House debates

Monday, 20 March 2017

Private Members' Business

Trade Unions

1:20 pm

Photo of Mike FreelanderMike Freelander (Macarthur, Australian Labor Party) Share this | Hansard source

I rise to speak on the motion on trade unions moved by the member for Wide Bay, Mr O'Brien—a young member by National Party standards who grew up in a time of Australia's greatest affluence and social stability, underpinned by the union movement. Wide Bay is of course a constituency in Queensland—a state referred to in the 1980s, during the last period of sustained National Party rule, as the 'Moonlight State' because corruption in all its forms was so rife in government, the public sector and the Queensland police. Things have not always been that brilliant in New South Wales either, probably since about the time of the Rum Rebellion. But if there were a reality TV series called 'State of origin for dodgy dealing and influence peddling' I think the Queensland Nationals, captained by Sir Joh Bjelke-Petersen, vice-captained by Russ Hinze, would win every time.

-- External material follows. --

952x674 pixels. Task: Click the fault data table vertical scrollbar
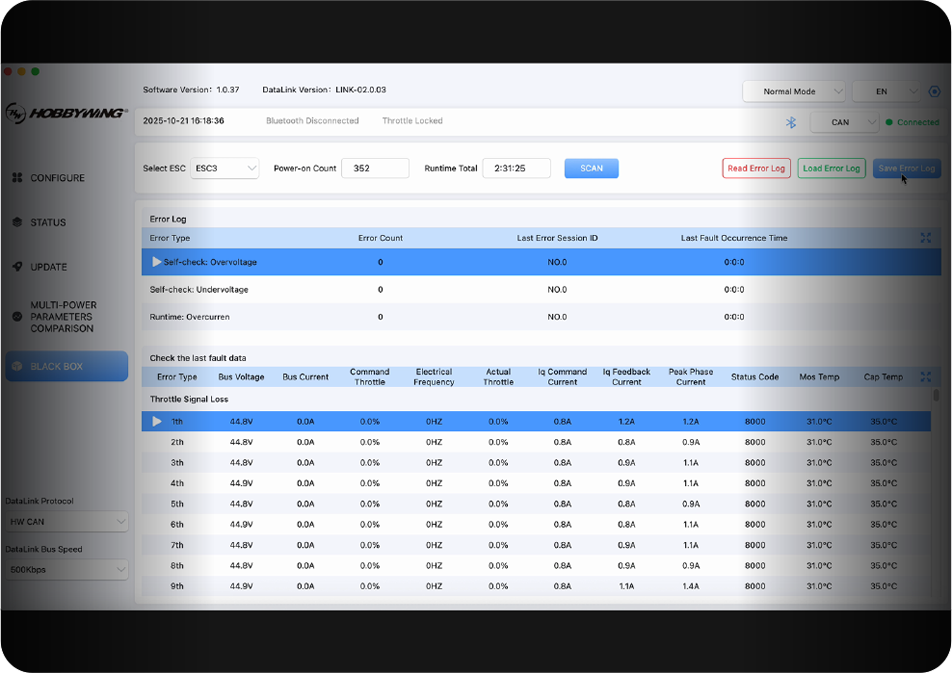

This motion proceeds on several false assumptions. The first is that for some reason Labor members would want to defend anyone charged with and found guilty of a serious criminal offence. This is clearly absurd. The second false assumption is that, for reasons unexplained, the Queensland government should just give the Commonwealth free police resources to assist with an ongoing ill-defined inquiry into some unnamed and identified Queensland union people. This is thought bubble, Turnbull government style leadership par excellence. I invite the honourable member to come to my electorate and meet the families that have benefited from the work of unions such as the HSU, United Voice, TWU, USU, the Nurses and Midwives Association and many other unions.

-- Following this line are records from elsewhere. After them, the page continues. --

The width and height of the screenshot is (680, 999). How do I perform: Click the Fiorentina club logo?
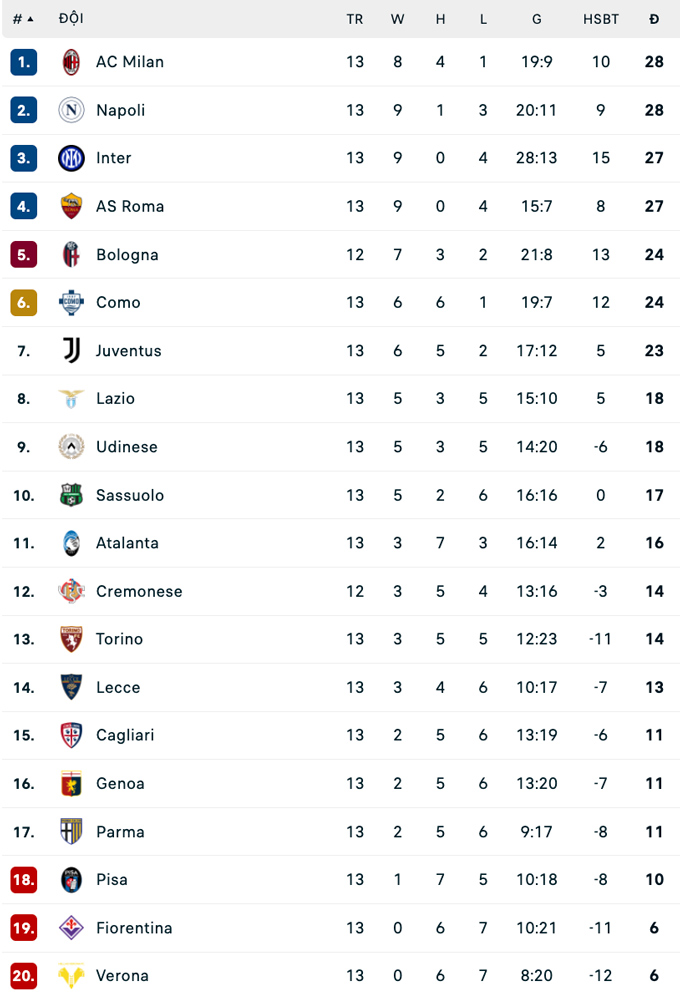[71, 928]
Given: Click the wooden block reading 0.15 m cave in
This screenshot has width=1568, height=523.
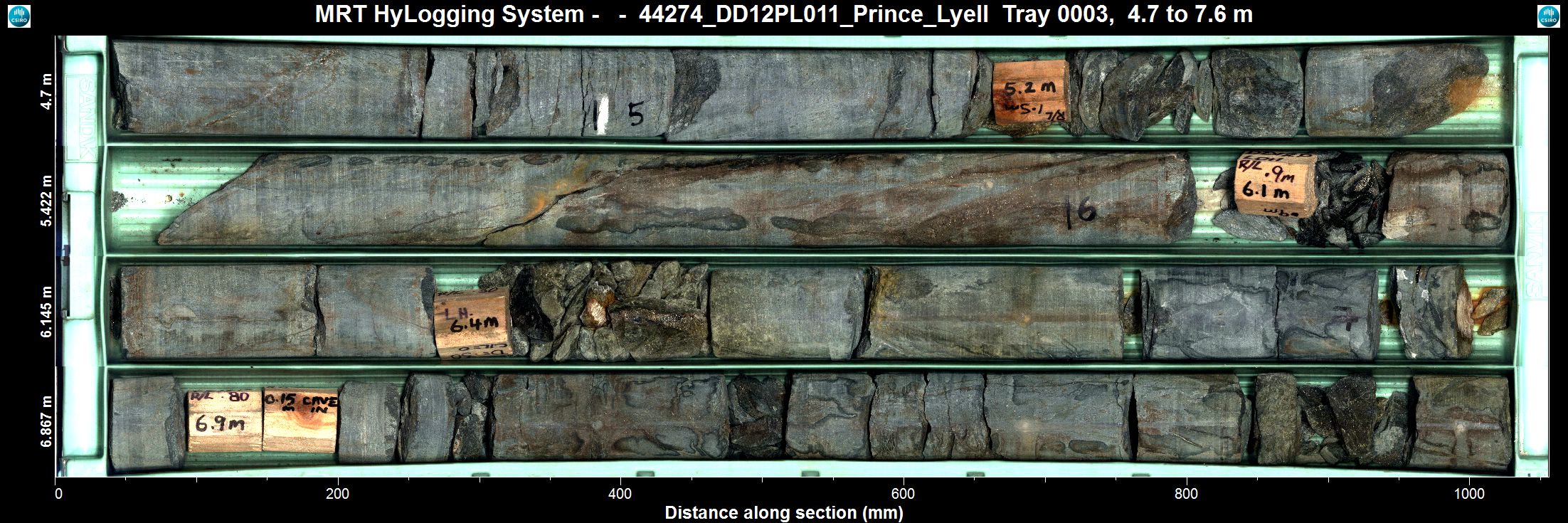Looking at the screenshot, I should pos(300,420).

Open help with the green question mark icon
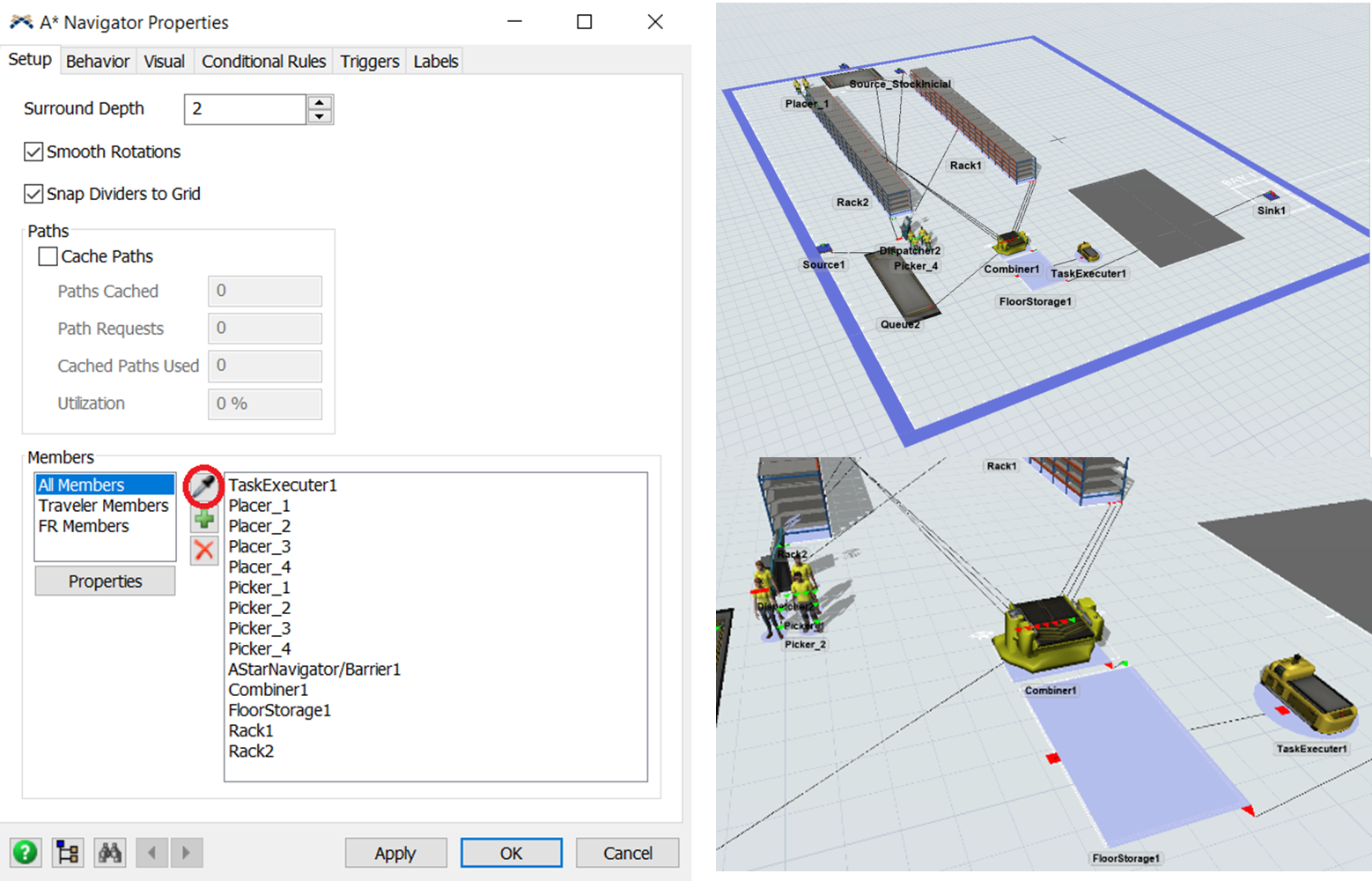pos(25,852)
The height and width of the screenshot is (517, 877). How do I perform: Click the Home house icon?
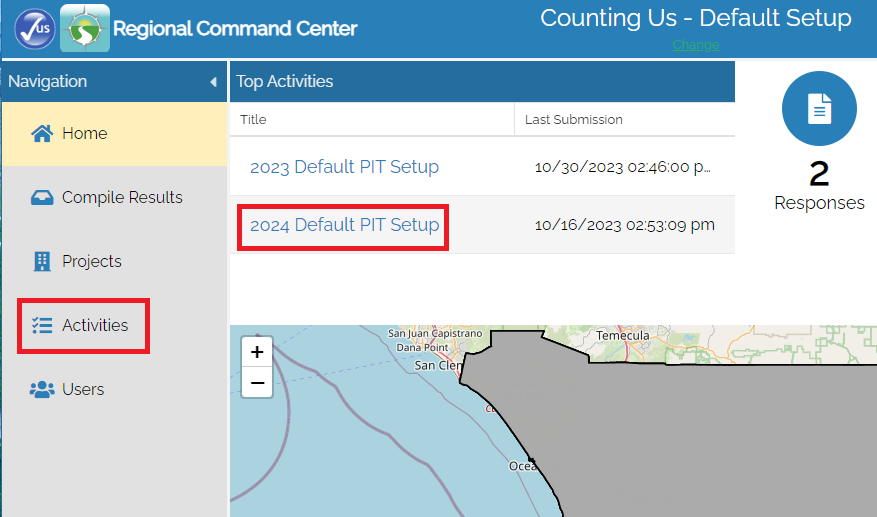coord(41,134)
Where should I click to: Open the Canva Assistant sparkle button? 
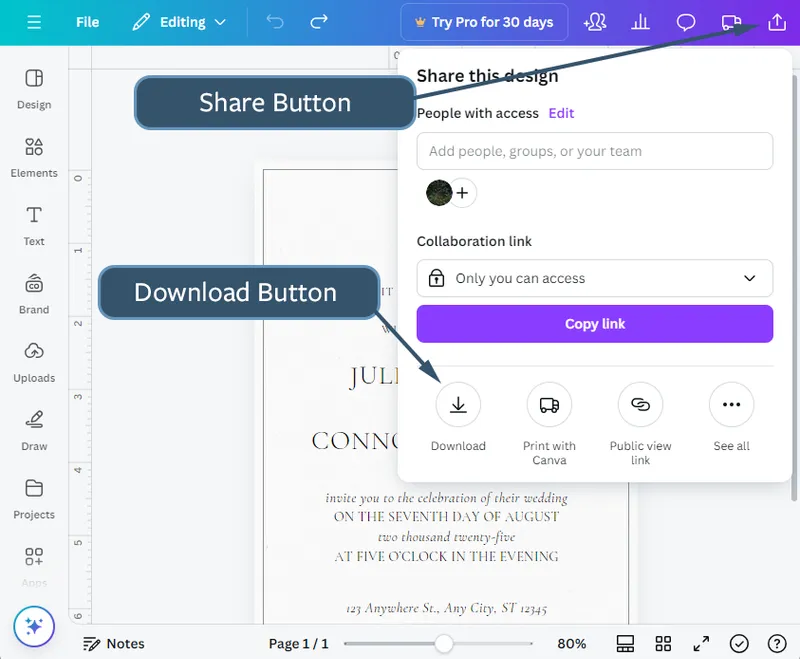tap(35, 627)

Not content with trying to frame the South Australian government over the failings of federal government energy policy, presumably this government now wants to hit the Queensland government with a gratuitous whacking, for no particular reason. With the ever-broadening choice of Labor state and territory governments to pick from, I suppose we should all just learn to expect more of this sort of thing from a Judas goat Prime Minister leading his flock to the slaughter.

Thirdly, the motion reveals that for this government any form of union activity is necessarily nascent thuggery. For them, the very existence of trade unions remains a conspiracy against free market principles and the right to exploit workers at every point. I know I am harking back to first principles, but I would remind this government that the rights to organise and to bargain collectively are basic democratic principles, irrespective of what this self-interested mob want to believe. So I freely admit to having been a member of Australia's most powerful workers collective for close to 40 years. It is called the AMA, and I have done very nicely. I am also proud to say that I am a member of the HSU.

When this ramshackle collective on the other side attack unions, what they really need to recognise is they are attacking the things that most of us consider basic rights, such as the 40-hour week, penalty rates, annual leave, maternity leave, equal pay for women, sickness benefits and occupational health and safety programs. In my lifetime we have had the unions and their heroes such as Jack Mundey to thank for the green bans which have protected much of Sydney's historical architecture from destruction. We also have them to thank for the fight against conscription and the Vietnam War, for which I will be eternally grateful.

In my industry, health, it is quite clear that the Health Services Union is continuing to fight for better conditions for all workers, particularly for the very lowly paid. We are of course aware that we work in a 24-hour industry, but health workers should be compensated fairly for working in extremely difficult conditions, and the fight goes on. The HSU is fighting to beat privatisation of New South Wales public hospitals. It has fought to achieve better death and disability protection for those most valuable workers, paramedics, and has successfully fought for return of superannuation money not paid to some of the lowest paid health services workers.

The principles that the trade union movement stands for have not changed. The Turnbull government is not so much conservative as reactionary in its headlong rush to target trade unions. It has forgotten that what most of us believe to be civilised working conditions are the result of years of work by the union movement.